Para agravar a situação, a alimentação dos pets não foi incluída na lista de produtos com redução de impostos, ampliando a pressão sobre o orçamento das famílias.
Marcelo Costa Censoni Filho, especialista em Direito Tributário, alerta para a distorção criada pela reforma:
“A medicina veterinária moderna utiliza a mesma tecnologia, estrutura e complexidade da medicina humana. Hospitais veterinários hoje contam com UTI, exames avançados e tratamentos de alta complexidade. Criar uma diferença tributária entre essas duas áreas é penalizar quem busca atendimento de qualidade.”

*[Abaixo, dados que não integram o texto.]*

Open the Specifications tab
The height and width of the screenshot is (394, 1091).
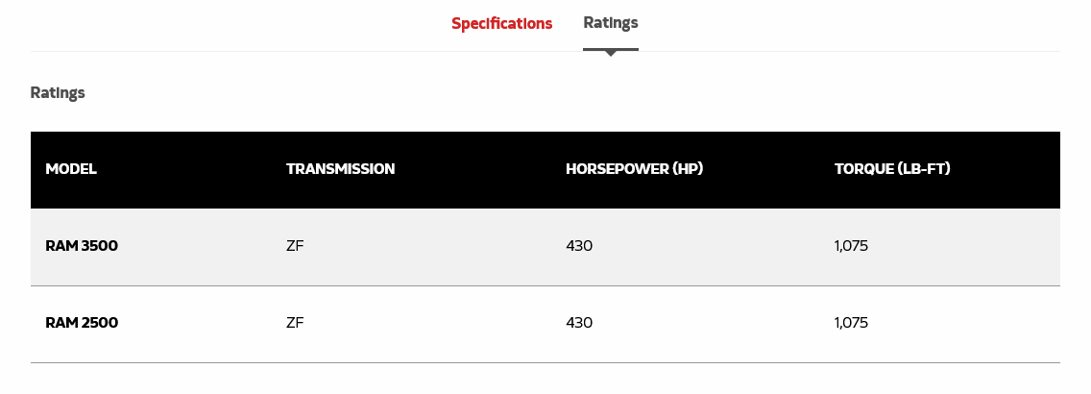point(501,24)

O impacto será ainda mais severo para famílias de baixa renda, que podem adiar consultas preventivas, interromper tratamentos contínuos ou recorrer a alternativas informais. Além de comprometer o bem-estar dos animais, essa realidade pode gerar reflexos na saúde pública, especialmente no controle de doenças transmissíveis.
Censoni também aponta riscos para o setor: clínicas de pequeno e médio porte, já operando com margens apertadas, podem reduzir serviços, fechar as portas ou migrar para a informalidade.
O tema segue em debate no Congresso, mas especialistas defendem que a correção dessa distorção é urgente. Afinal, o cuidado com os animais deixou de ser luxo e passou a integrar a rotina das famílias brasileiras. Para o tributarista, trata-se de uma questão de equidade social, coerência tributária e saúde pública.